Katherine Sutherland, a legal researcher at Equal Education Law Centre, said the WCED’s recovery plan is a welcomed intervention after the devastating learning losses brought on by the Covid-19 pandemic. She said it is also promising that there is an acknowledgement that any effective intervention needs to be a holistic one.

Sutherland said the programme should look into the way in which school overcrowding is measured and subsequently, how school resources are distributed, as she believes the current way of measuring is flawed.

“Provincial Education Departments (PEDs) use a simplistic understanding of school overcrowding and school capacity that largely only look at the number of learners in a class using school-wide averages instead of actual class sizes, the context that learners learn in and the relation between the number of learners and other school resources like bathrooms and libraries.

“Without a comprehensive way of measuring school overcrowding and school capacity, even if provinces had sufficient resources, it is unlikely that they would know where to direct those resources to best ensure effective learning and teaching environments.

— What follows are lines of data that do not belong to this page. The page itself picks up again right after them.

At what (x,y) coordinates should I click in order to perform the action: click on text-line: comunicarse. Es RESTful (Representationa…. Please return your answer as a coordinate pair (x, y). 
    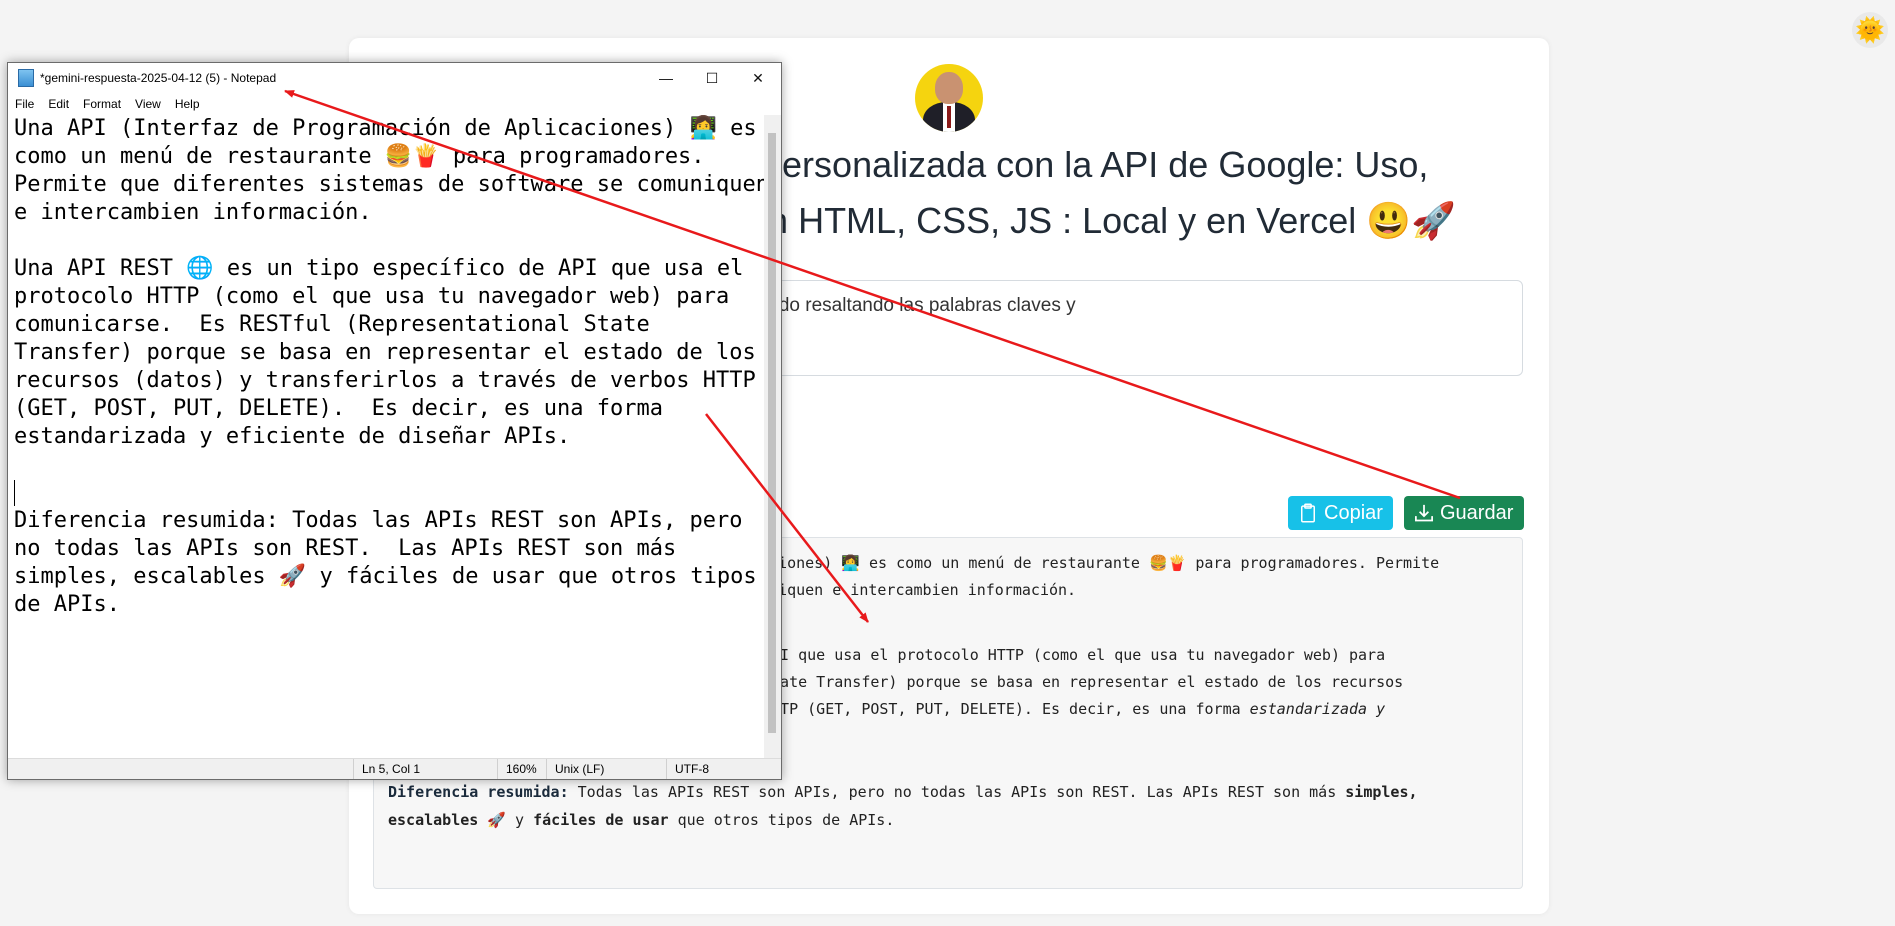
    Looking at the image, I should click on (332, 324).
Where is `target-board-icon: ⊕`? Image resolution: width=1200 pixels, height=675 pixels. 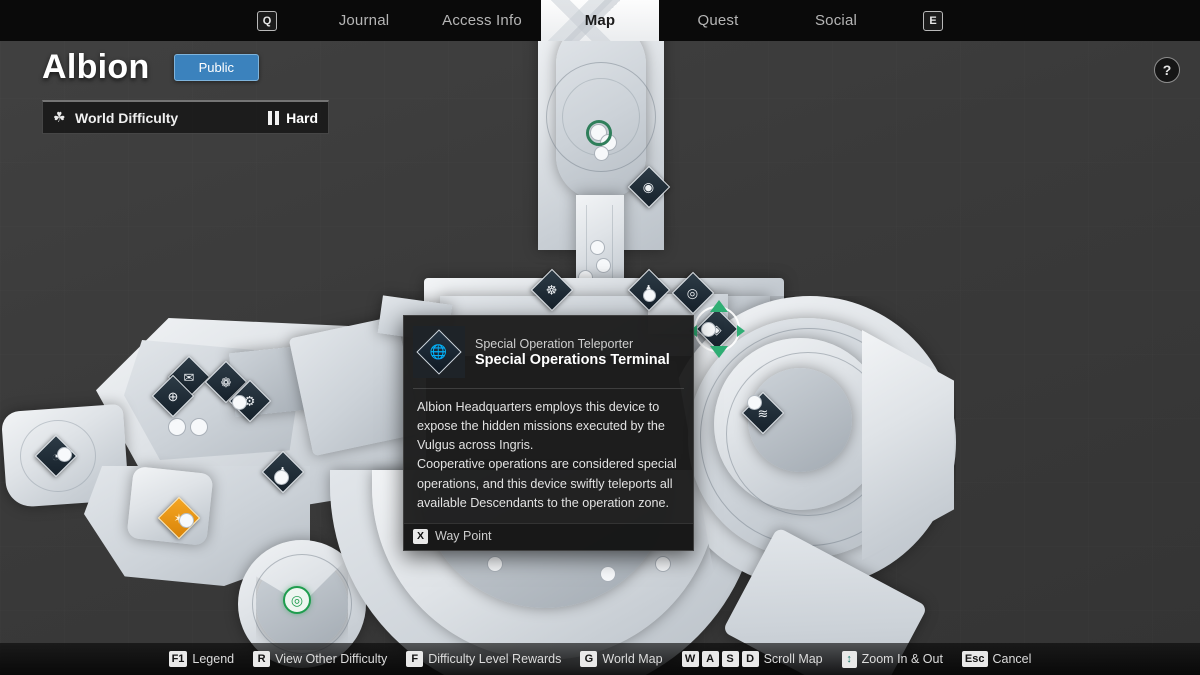 target-board-icon: ⊕ is located at coordinates (173, 396).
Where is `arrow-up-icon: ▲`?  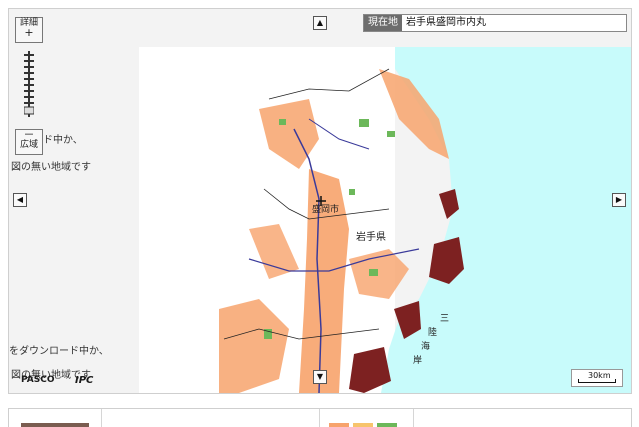 arrow-up-icon: ▲ is located at coordinates (320, 22).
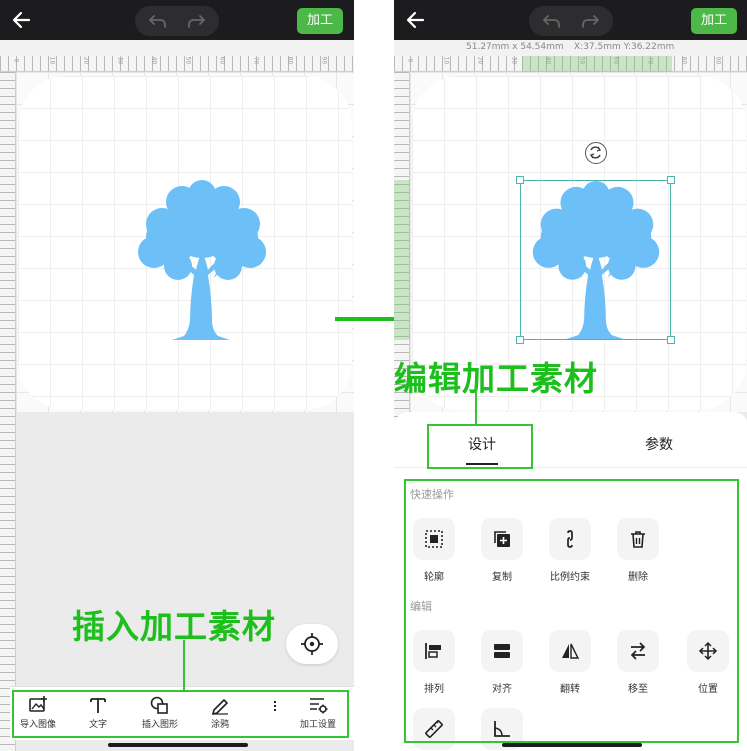 Image resolution: width=747 pixels, height=751 pixels. Describe the element at coordinates (180, 714) in the screenshot. I see `toolbar-highlight-box` at that location.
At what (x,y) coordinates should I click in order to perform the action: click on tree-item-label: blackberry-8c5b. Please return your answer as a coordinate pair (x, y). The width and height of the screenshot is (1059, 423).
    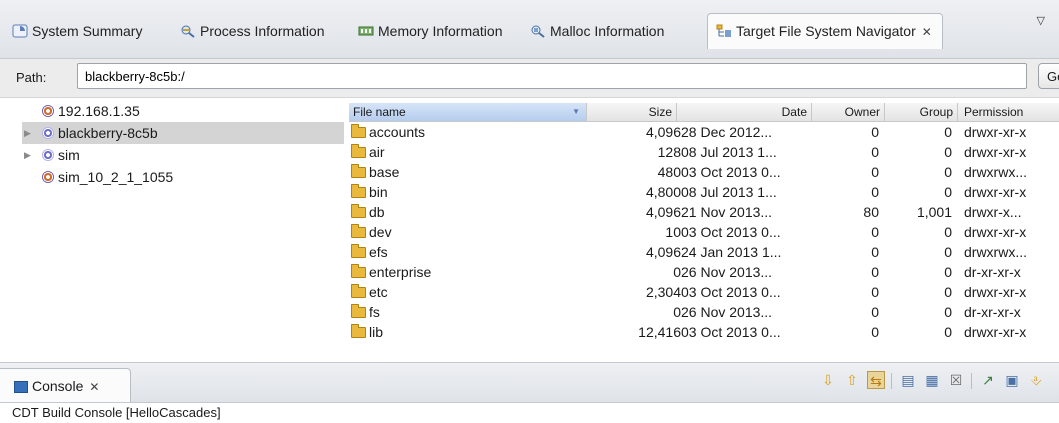
    Looking at the image, I should click on (108, 133).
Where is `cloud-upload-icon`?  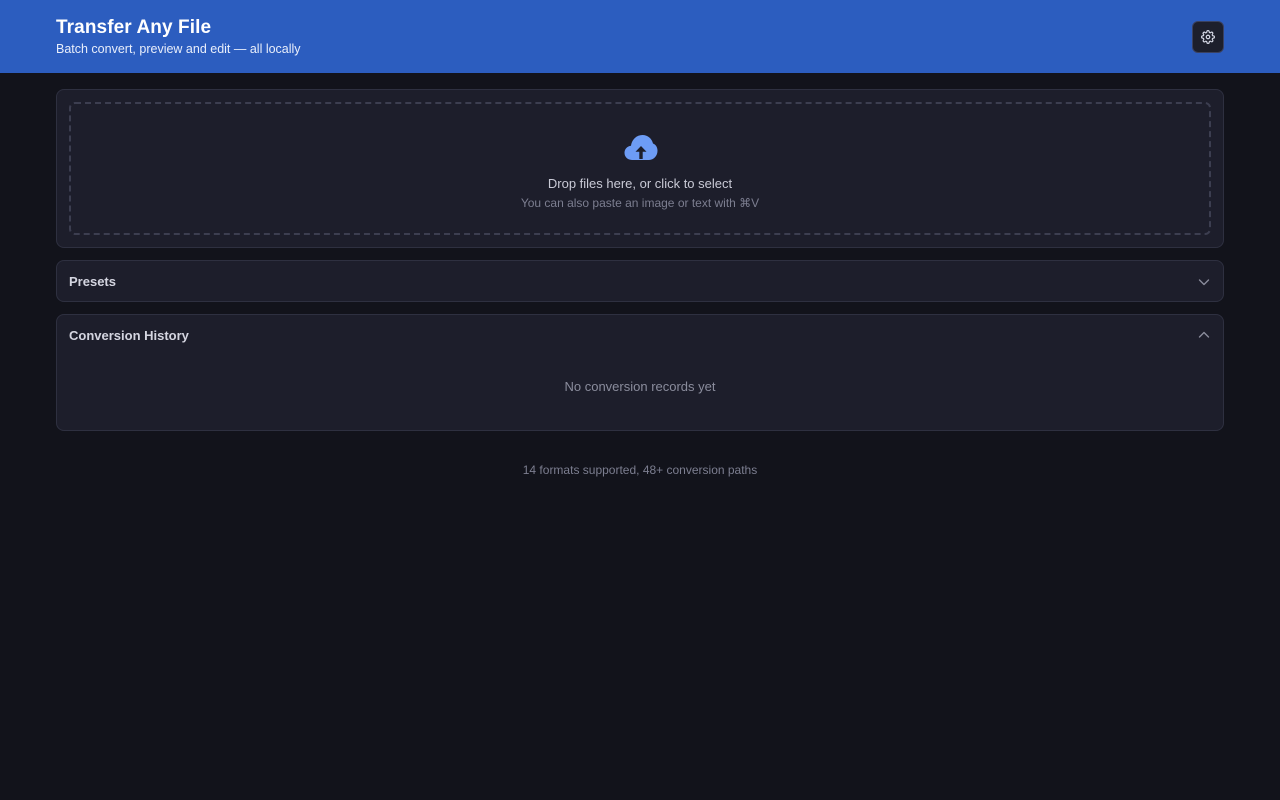
cloud-upload-icon is located at coordinates (641, 148).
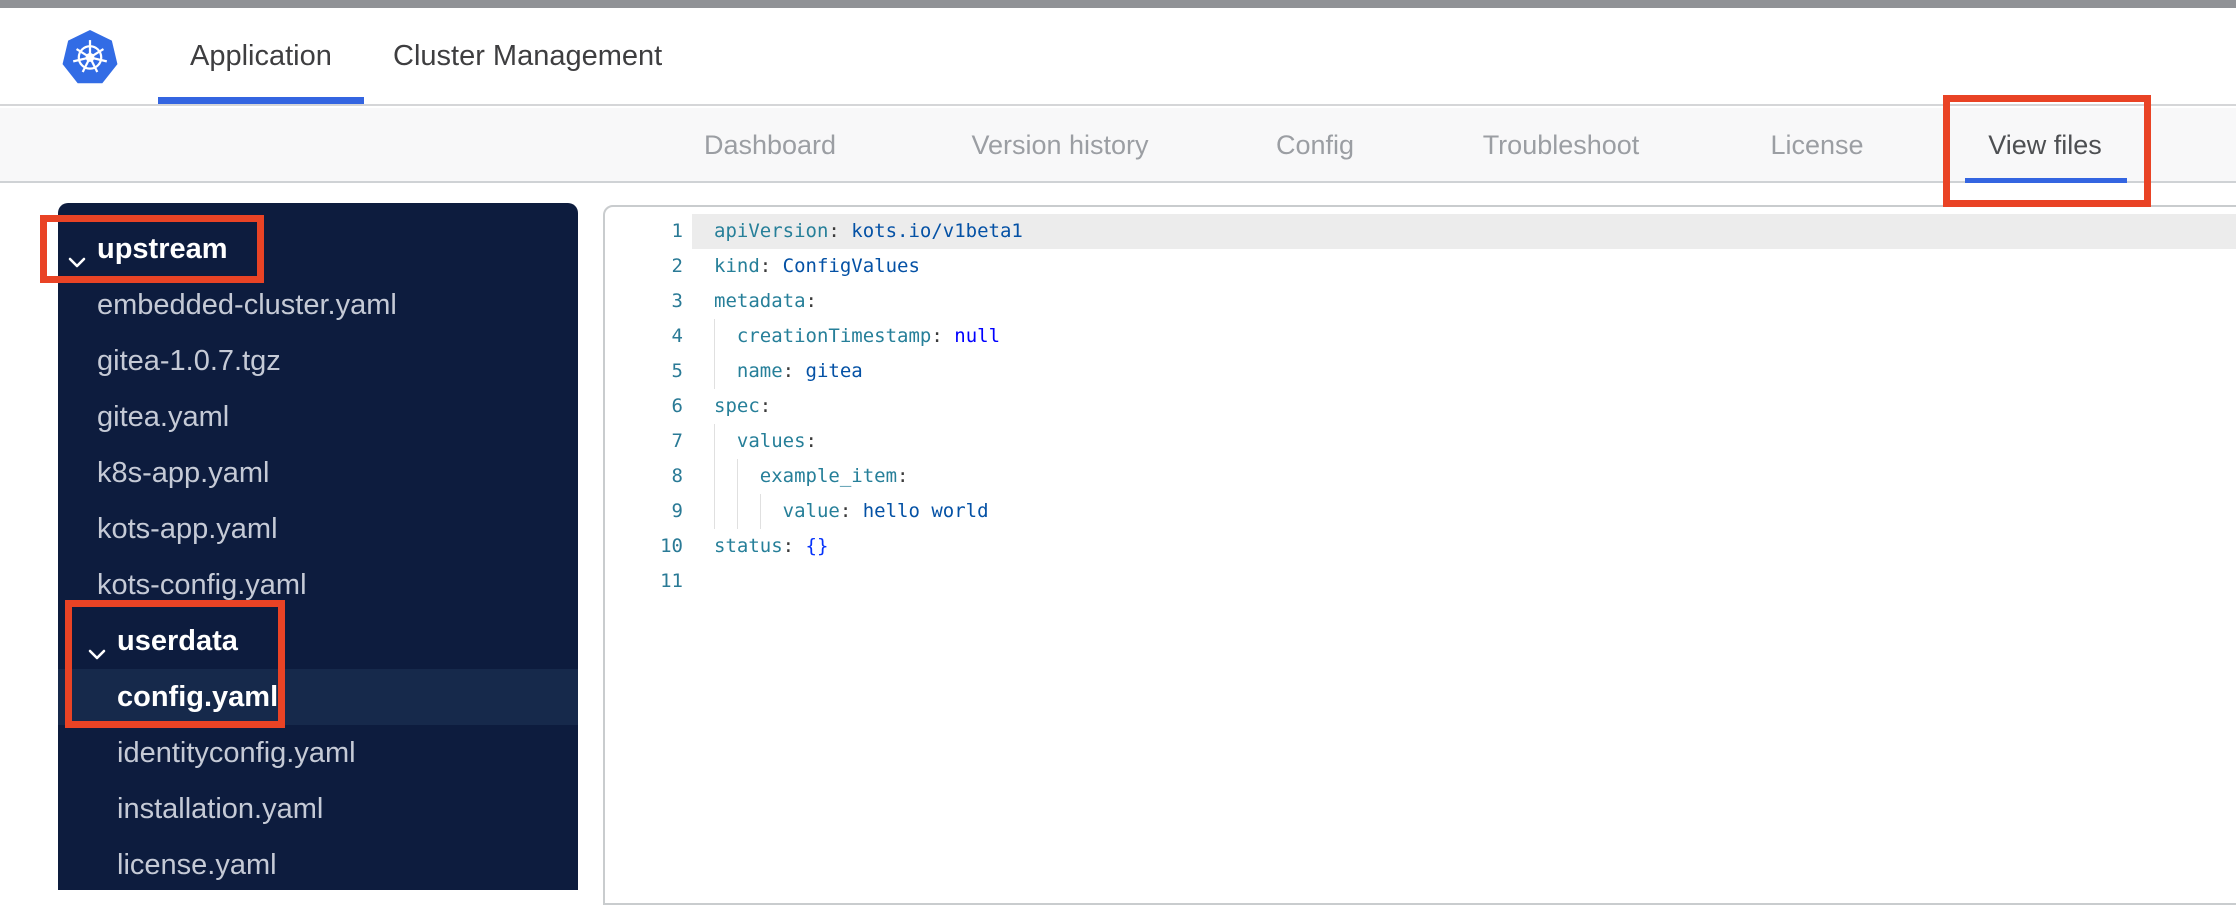  What do you see at coordinates (1118, 57) in the screenshot?
I see `app-header: Application Cluster Management` at bounding box center [1118, 57].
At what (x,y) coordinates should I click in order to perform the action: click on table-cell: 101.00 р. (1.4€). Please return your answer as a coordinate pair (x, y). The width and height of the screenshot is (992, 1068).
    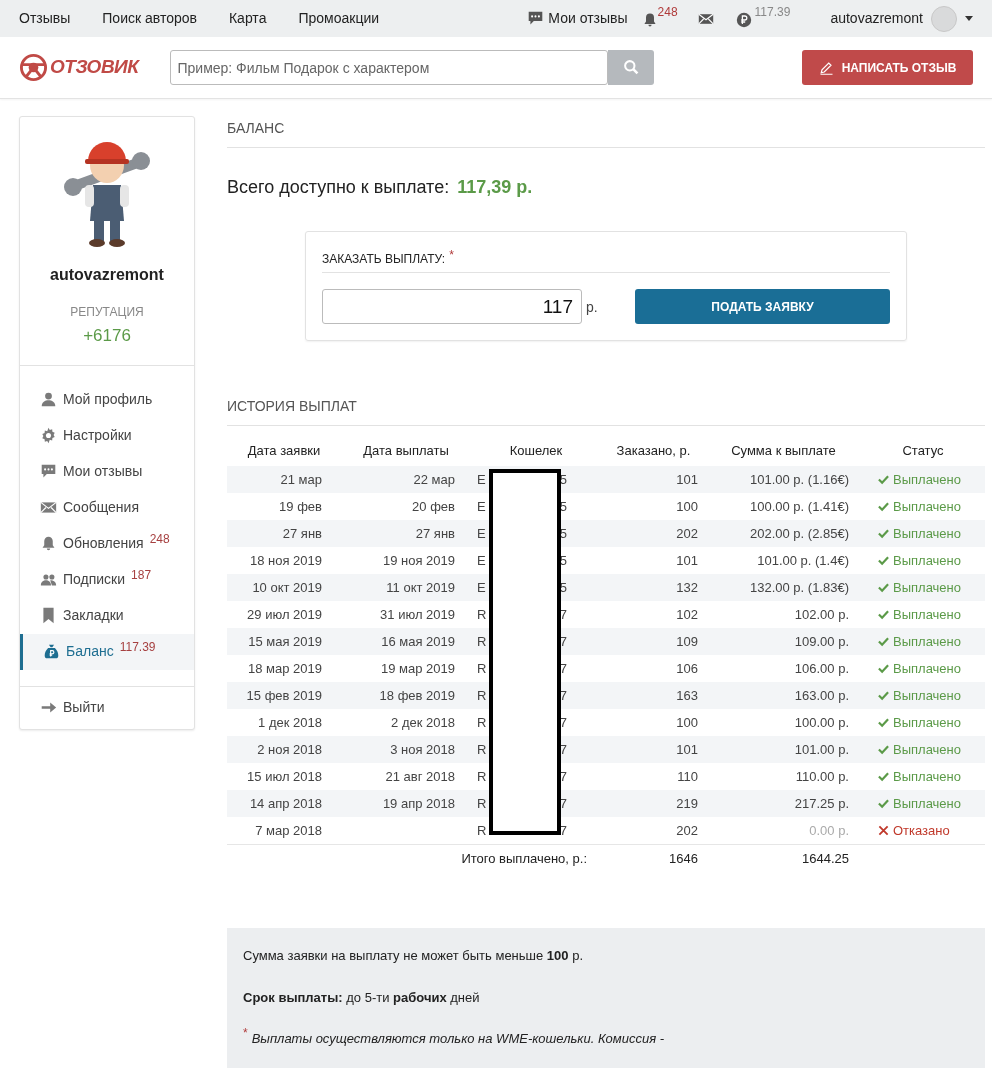
    Looking at the image, I should click on (803, 560).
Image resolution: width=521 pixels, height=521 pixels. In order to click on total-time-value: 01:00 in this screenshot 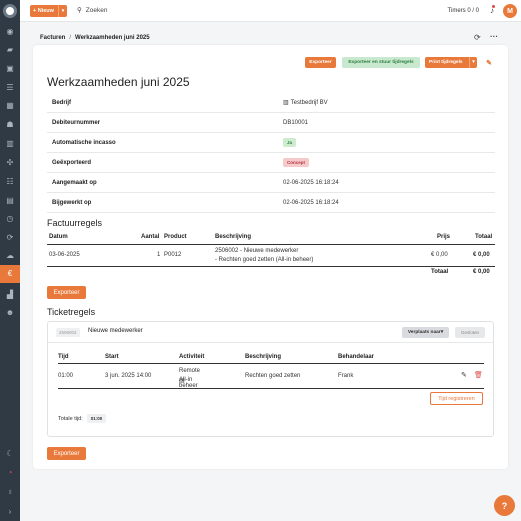, I will do `click(96, 418)`.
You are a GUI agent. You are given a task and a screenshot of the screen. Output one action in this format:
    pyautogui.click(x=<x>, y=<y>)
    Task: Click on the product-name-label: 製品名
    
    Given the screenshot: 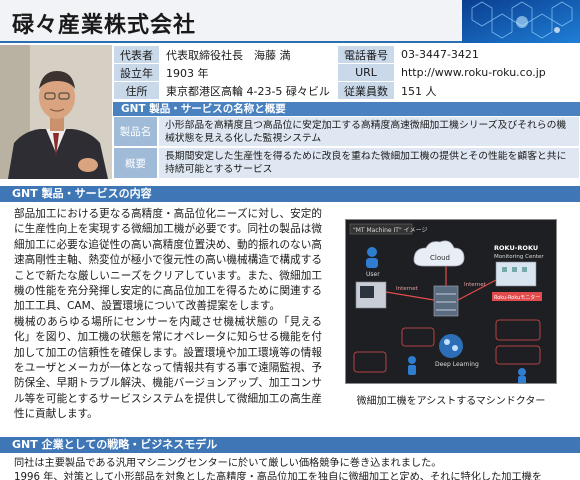 What is the action you would take?
    pyautogui.click(x=136, y=132)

Sutherland said that in the absence of norms and standards for school capacity or a uniform way of measuring school overcrowding, it is important when deciding which schools to add more classrooms to, and that the WCED understand overcrowding holistically and ensure that as more classrooms and more learners are added to a school, other resources increase proportionately.

“We also hope to see the expansion of not only under-resourced schools but well-resourced former model-C schools. In addition, the WCED calls on the private sector to increase its funding in public schools through collaboration and donor-funded schools. This is extremely concerning as these schools undermine the principles of democratic governance and accountability by giving donors and often profit-driven private entities significant control over public schools.

“Increased funding in the basic education sector is vital, but in the absence of the regulation of private sector involvement in public schools, there is the very real danger that increased financing may be at the expense of the promotion and fulfilment of the equitable access to free and quality basic education,” she said.